Por Boris Aguilar Bustamante
Sobre las
tejas de un raído techo, se posaba cada mañana un hermoso ruiseñor que cantaba
día a día la misma tonada dulce una y otra vez. Cada mañana, sin falta alguna,
en el mismo tejado, una y otra vez. En el jardín de aquella vieja casa, bajo un
viejo cobertizo, una mecedora que distraía a una anciana con su vaivén
interminable. Todas las mañanas, mientras el ruiseñor cantaba, la ancianita
escuchaba. El espectáculo duraba algunos minutos para que luego el ave alzara
vuelo y no volviese sino hasta la mañana siguiente para cantarle de nuevo. Los
días se ponían fríos, y las noches eran más largas: el invierno se acercaba. La
solitaria anciana había enfermado, y fue llevada al hospital ante la
insistencia de la menor de sus cinco hijas, quien era la única que por su
frágil madre se preocupaba.
Postrada en
el hospital, creía escuchar el canto del ave, pero pensaba que solo lo
escuchaba en su mente. Recordaba con anhelo esos días de primavera en que podía
salir a su jardín y escuchar al ave cantar. La temporada más gélida comenzó y
junto a los copos de nieve que caían, así también copo a copo se le acababa la
vida. Pronto los médicos entendieron que era cuestión de tiempo y que la
familia debía realizar los arreglos para preparar la despedida de su madre.
Así, un día, murió.
Semanas
después, la hija mayor de la difunta anciana, acudió muy temprano a la vieja
casa donde había pasado su infancia, junto a un grupo de arquitectos para
realizar mediciones y observar el terreno. Las hijas mayores habían decidido
derrumbar aquella vieja casona y construir en su lugar un condominio comercial
que rápidamente justificaría el valor de esa herencia. Mientras los
profesionales realizaban su trabajo, la hija vio la vieja mecedora de su madre
y decidió sentarse en ella, al hacerlo pudo ver de frente el viejo tejado sobre
el cual se encontraba un ruiseñor que la observaba, no cantaba, solo la
observaba. Intrigada y absorbida por su mirada, la mujer no podía dejar de
sentir un profundo dolor inexplicable al ver a esa inmutada ave. Pronto el ave
cantó una tonada que penetró en lo más profundo del alma de la mujer y no pudo
evitar ponerse a llorar. Era el canto que su padre le cantaba cuando ella era
una niña. Se puso de pie y salió de la propiedad sin poder contener el llanto.
Se decidió
que la vieja casa sería refaccionada, mas no demolida, y conservaron el vergel
y el tejado, al que acudían dos hermosos ruiseñores a cantarle a la última nieta
de la familia quien se sentaba en la misma mecedora donde un día lo hacía su
abuela cuando tenía forma de mujer anciana, antes de que la muerte se llevara
su cuerpo, pero la nueva vida le regalara alas, tal y como había sucedido años
atrás, con su difunto esposo a quien amó toda la vida, tanto en la antigua como
en la renacida.
Una nota
escrita con puño y letra en el cajón del velador de la anciana fue hallada y
decía:
Ruiseñor, no
te vayas, cántame una vez más, que a mi alma adolorida tu cantar podrá sanar.
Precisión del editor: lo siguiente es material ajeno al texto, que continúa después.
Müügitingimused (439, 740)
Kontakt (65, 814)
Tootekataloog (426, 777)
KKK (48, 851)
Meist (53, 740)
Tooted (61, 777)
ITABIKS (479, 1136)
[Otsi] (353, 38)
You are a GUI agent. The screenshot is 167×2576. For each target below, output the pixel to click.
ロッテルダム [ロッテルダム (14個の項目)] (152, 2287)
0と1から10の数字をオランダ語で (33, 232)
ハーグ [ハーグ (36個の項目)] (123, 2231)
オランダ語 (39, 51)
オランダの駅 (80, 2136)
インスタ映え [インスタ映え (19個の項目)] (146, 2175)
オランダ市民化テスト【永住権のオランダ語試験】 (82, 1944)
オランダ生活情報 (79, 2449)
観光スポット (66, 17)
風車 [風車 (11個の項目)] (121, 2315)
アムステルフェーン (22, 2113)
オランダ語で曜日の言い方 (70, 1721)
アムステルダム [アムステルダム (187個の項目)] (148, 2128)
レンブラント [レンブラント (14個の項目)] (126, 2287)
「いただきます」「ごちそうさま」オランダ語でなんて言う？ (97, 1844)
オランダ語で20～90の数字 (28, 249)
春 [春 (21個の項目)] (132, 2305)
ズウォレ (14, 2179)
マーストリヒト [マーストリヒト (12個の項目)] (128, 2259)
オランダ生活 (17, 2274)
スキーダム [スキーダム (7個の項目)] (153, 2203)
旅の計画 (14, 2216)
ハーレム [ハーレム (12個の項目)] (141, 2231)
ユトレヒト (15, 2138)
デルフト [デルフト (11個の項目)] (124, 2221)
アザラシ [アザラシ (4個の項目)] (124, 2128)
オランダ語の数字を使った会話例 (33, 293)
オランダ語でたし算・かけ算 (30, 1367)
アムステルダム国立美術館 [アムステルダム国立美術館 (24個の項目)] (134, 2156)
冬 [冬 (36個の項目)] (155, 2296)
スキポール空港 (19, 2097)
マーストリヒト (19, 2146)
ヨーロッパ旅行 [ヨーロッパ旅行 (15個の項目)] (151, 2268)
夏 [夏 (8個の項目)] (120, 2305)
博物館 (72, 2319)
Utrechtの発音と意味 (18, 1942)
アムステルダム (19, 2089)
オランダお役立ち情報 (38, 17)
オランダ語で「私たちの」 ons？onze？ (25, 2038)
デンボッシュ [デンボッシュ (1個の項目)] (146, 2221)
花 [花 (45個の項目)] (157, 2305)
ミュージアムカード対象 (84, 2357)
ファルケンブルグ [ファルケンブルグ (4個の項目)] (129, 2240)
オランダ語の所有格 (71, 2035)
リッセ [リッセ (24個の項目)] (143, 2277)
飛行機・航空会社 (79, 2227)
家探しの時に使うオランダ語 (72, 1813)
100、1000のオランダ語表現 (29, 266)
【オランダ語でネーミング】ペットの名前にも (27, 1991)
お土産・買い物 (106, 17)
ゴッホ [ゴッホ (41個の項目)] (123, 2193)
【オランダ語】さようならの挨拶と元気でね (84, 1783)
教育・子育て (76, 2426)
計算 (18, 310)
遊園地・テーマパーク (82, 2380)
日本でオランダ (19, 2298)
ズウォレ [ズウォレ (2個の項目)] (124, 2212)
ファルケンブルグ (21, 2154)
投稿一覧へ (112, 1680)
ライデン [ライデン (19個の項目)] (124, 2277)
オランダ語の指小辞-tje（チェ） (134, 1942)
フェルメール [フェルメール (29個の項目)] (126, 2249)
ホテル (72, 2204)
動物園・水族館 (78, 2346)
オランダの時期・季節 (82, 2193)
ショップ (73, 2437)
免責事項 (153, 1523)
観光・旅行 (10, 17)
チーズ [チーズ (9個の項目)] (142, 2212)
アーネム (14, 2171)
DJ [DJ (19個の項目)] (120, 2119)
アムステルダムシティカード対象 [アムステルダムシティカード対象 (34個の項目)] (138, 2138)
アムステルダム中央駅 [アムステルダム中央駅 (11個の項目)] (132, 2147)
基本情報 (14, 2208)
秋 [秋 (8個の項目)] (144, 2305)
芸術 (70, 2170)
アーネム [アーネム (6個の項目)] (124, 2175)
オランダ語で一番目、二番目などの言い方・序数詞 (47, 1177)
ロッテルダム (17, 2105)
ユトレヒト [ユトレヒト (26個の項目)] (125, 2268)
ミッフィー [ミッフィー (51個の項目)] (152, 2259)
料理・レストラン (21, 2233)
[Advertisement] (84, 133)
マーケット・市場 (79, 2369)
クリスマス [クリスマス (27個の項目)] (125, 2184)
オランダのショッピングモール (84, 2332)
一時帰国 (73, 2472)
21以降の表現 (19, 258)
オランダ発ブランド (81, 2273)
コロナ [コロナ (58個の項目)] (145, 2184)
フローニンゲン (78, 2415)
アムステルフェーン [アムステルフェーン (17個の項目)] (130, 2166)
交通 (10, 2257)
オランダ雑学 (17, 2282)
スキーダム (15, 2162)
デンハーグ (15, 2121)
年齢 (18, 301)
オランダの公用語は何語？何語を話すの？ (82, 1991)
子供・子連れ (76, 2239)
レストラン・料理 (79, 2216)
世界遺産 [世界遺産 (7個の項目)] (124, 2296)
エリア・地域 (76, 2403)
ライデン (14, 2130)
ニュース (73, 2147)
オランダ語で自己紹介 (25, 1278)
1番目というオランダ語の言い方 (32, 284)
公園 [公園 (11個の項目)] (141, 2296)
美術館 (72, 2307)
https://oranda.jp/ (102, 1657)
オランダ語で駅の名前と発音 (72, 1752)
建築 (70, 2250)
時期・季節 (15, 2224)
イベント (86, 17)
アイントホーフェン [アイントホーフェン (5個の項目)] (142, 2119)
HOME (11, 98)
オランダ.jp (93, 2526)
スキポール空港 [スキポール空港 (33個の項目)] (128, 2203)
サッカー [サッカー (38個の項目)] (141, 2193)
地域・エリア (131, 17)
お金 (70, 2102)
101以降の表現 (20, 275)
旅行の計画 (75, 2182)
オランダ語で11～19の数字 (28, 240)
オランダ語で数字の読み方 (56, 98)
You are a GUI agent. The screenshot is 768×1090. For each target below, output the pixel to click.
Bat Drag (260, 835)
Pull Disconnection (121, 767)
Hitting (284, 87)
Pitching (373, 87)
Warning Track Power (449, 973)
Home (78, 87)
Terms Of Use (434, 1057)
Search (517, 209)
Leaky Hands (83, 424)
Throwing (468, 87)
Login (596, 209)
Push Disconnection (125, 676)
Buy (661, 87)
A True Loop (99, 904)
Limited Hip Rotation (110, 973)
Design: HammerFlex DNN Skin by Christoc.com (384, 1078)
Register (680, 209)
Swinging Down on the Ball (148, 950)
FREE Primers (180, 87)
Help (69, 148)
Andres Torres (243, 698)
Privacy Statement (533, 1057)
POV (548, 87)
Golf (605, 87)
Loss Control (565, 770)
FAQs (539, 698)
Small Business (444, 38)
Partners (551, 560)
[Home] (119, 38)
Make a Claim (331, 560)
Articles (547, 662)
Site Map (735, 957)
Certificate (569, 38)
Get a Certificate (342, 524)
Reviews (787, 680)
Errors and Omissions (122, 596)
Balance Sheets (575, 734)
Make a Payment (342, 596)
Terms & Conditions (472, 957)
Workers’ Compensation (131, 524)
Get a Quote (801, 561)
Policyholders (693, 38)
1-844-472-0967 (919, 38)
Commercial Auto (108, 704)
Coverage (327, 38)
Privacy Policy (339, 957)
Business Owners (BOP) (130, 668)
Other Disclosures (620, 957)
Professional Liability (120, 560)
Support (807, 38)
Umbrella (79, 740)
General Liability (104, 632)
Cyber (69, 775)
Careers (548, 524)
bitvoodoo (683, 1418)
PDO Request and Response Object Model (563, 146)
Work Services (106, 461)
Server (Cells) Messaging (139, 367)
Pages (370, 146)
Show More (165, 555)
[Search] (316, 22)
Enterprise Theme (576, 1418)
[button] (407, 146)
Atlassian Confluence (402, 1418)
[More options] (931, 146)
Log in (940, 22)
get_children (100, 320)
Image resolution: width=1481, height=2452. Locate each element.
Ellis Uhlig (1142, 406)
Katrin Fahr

Ruiseñor de bellas alas, vuela al fin hacia la mar, pero no me dejes sin tu canto, vuelve pronto, vuelve ya.
Ruiseñor de bellas alas, vuela al fin hacia la mar, pero no me dejes sin tu canto, vuelve pronto, vuelve ya.
Ruiseñor de
la mañana, ruiseñor con tu cantar, ven a mí a mi morada y dame vida un día más.
Ruiseñor de bellas alas, vuela al fin hacia la mar,
pero no me dejes sin tu canto, que la muerte ya vendrá.